The Coooper’s House. You can see it in the first picture to the left of the mill. It’s attached to the mill, but serves a completely different purpose. After the corn was milled it was put into sacks and barrels, transferred to boat on the Pocantico River. From there it made a short trip to the Hudson River and then along the river to be sold and/or delivered.

“The word “cooper” is derived from Middle Dutch or Middle Low German kūper ‘cooper’ from kūpe ‘cask’, in turn from Latin cupa ‘tun, barrel’. Everything a cooper produces is referred to collectively as cooperage. A cask is any piece of cooperage containing a bouge, bilge, or bulge in the middle of the container. A barrel is a type of cask, so the terms “barrel-maker” and “barrel-making” refer to just one aspect of a cooper’s work. The facility in which casks are made is also referred to as a cooperage.

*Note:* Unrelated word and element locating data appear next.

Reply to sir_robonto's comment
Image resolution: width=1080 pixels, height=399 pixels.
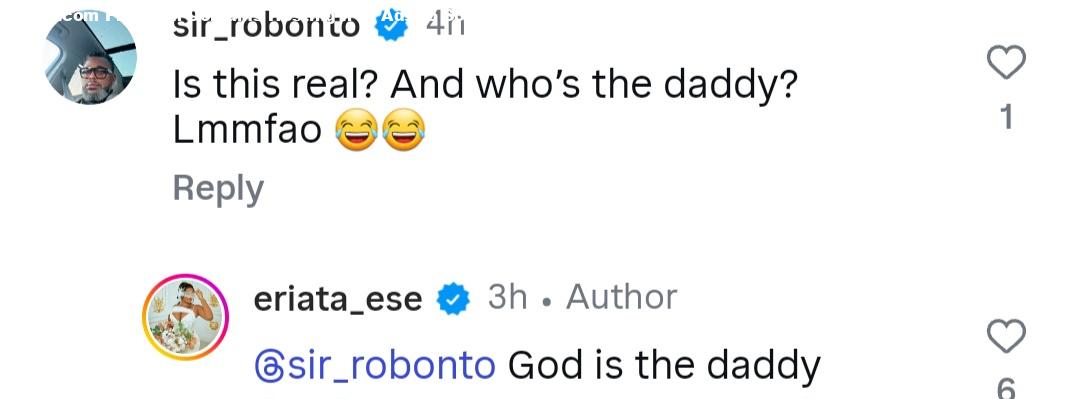[x=218, y=189]
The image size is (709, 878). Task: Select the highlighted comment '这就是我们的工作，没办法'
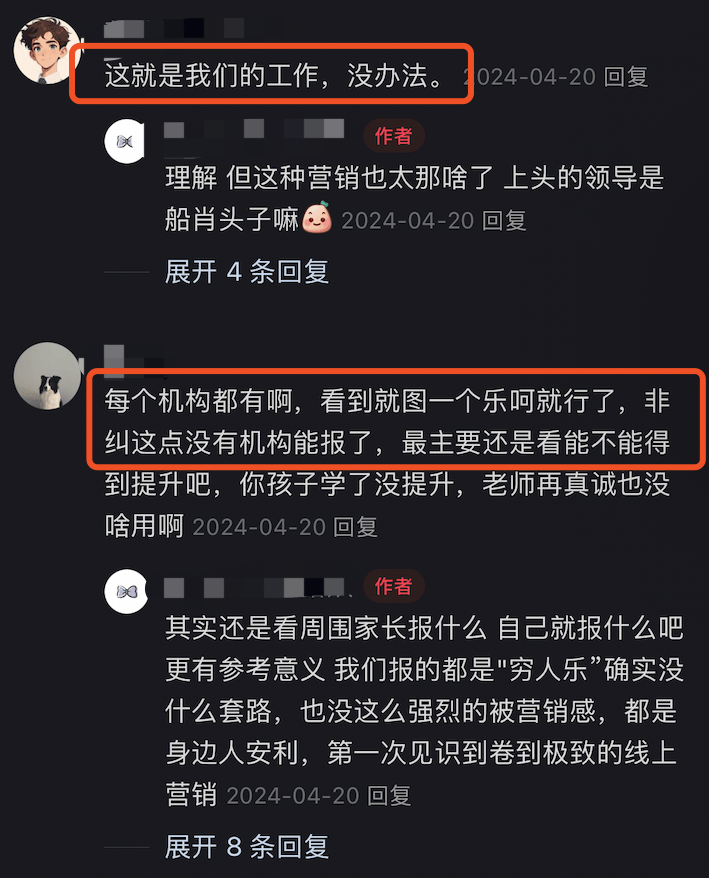pyautogui.click(x=276, y=75)
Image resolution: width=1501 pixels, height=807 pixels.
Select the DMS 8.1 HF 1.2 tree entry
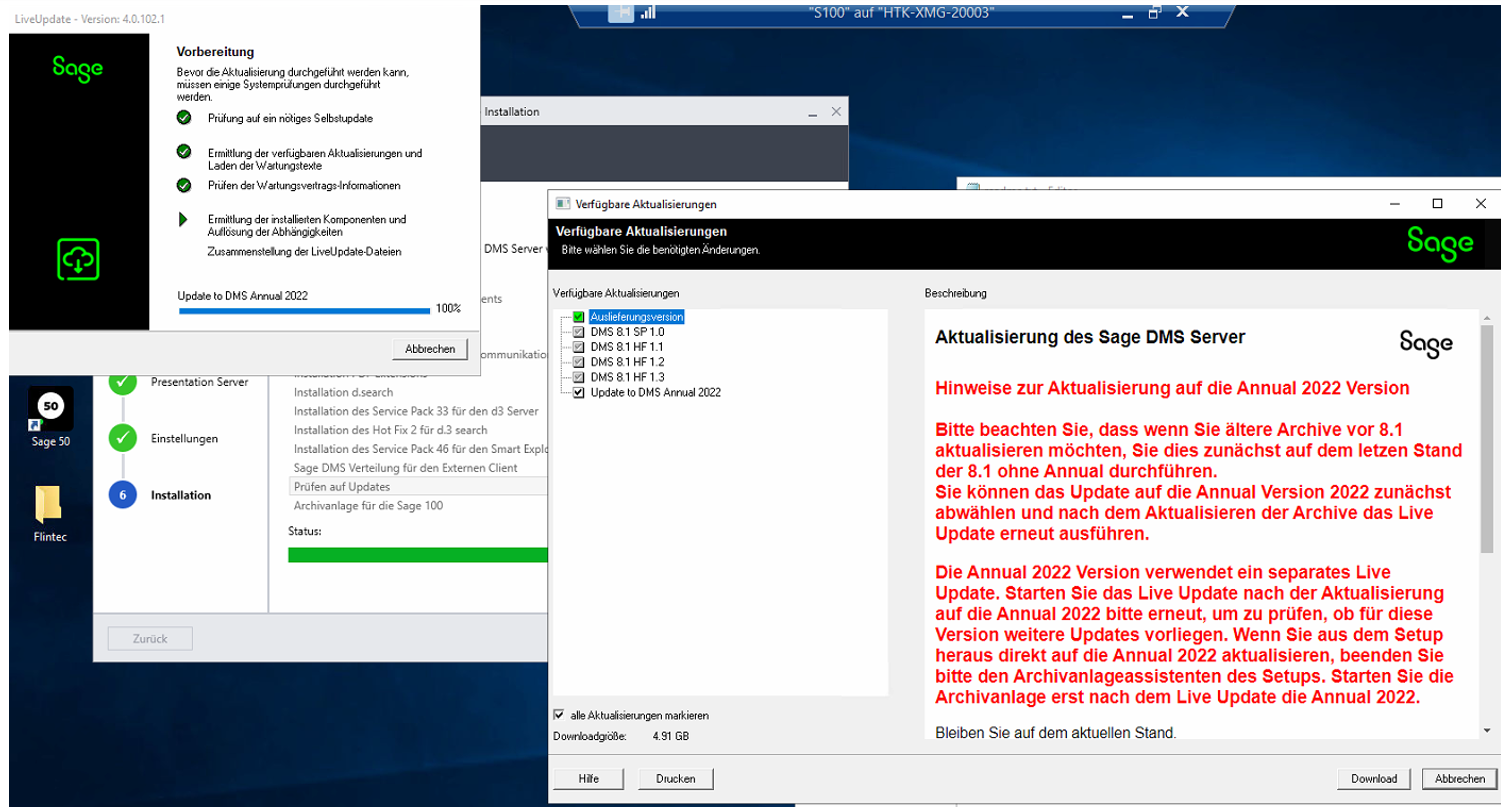627,362
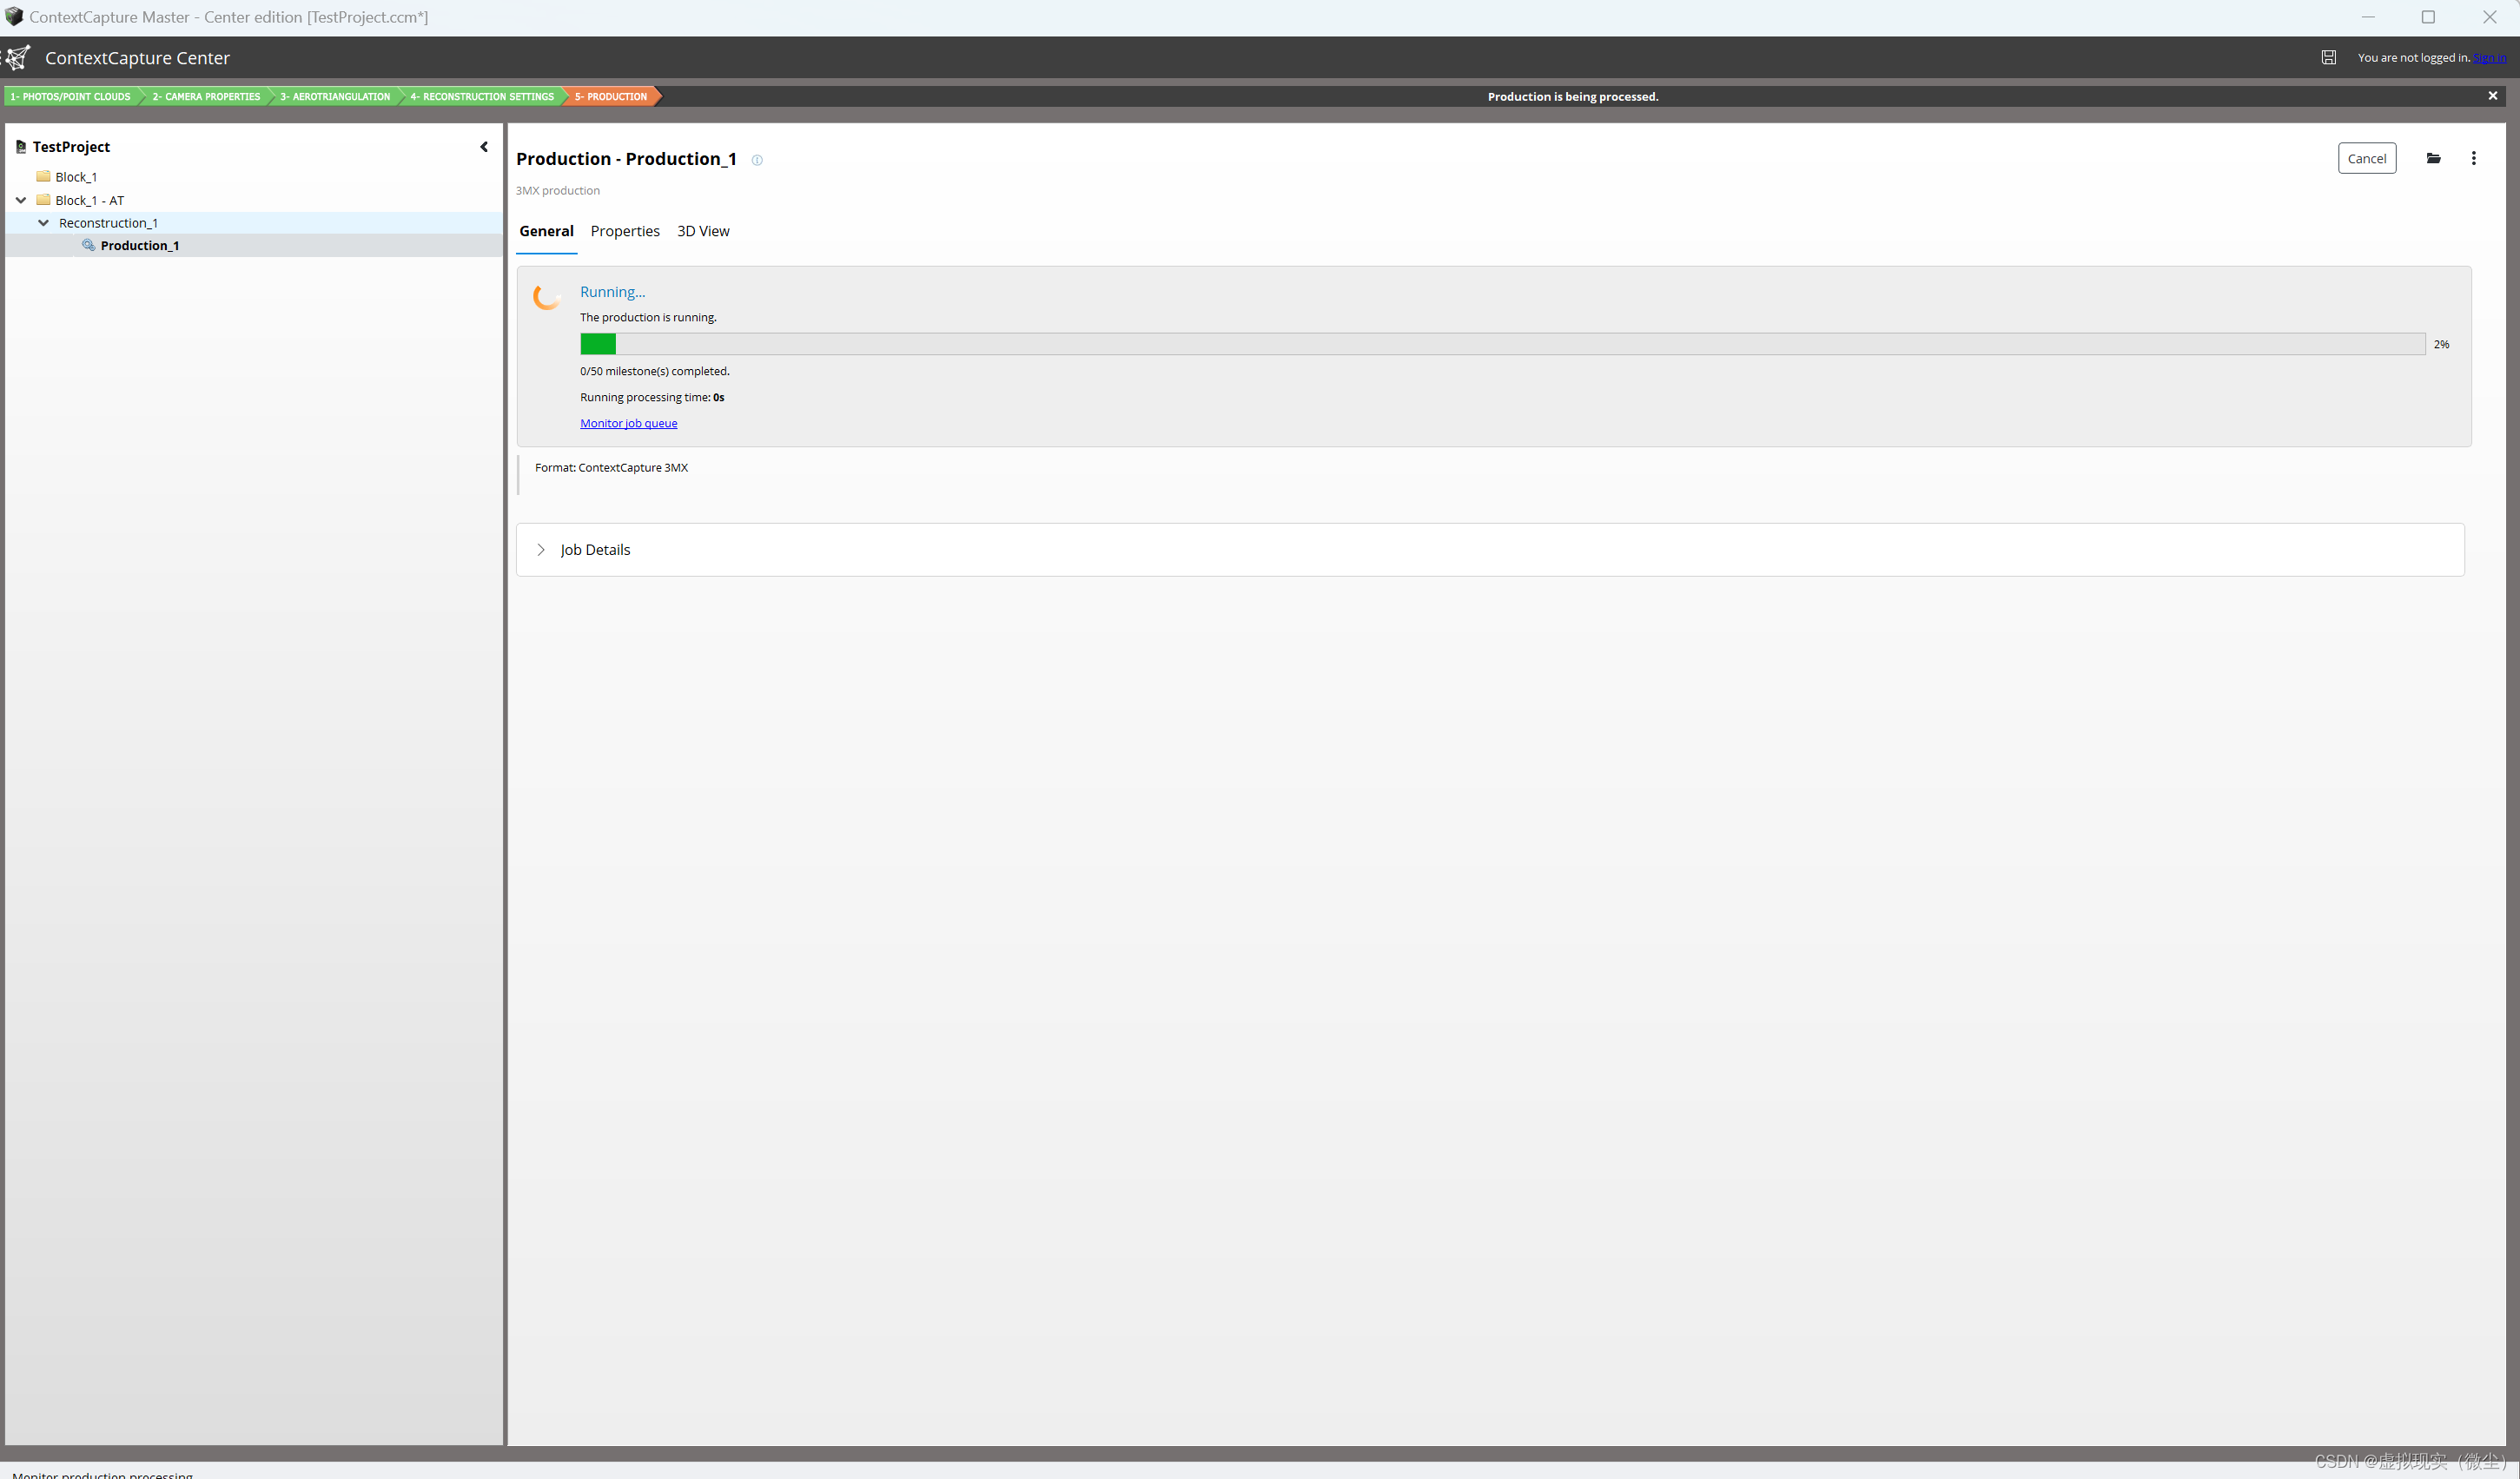Image resolution: width=2520 pixels, height=1479 pixels.
Task: Open the three-dot more options menu
Action: tap(2473, 158)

Traditionally, a cooper is someone who makes wooden, staved vessels, held together with wooden or metal hoops and possessing flat ends or heads. Examples of a cooper’s work include casks, barrels, buckets, tubs, butter churns, vats, hogsheads, firkins, tierces, rundlets, puncheons, pipes, tuns, butts, troughs, pins and breakers. Traditionally, a hooper was the man who fitted the wooden or metal hoops around the barrels or buckets that the cooper had made, essentially an assistant to the cooper. The English name Hooper is derived from that profession. With time, many coopers took on the role of the hooper themselves.” (Wikipedia).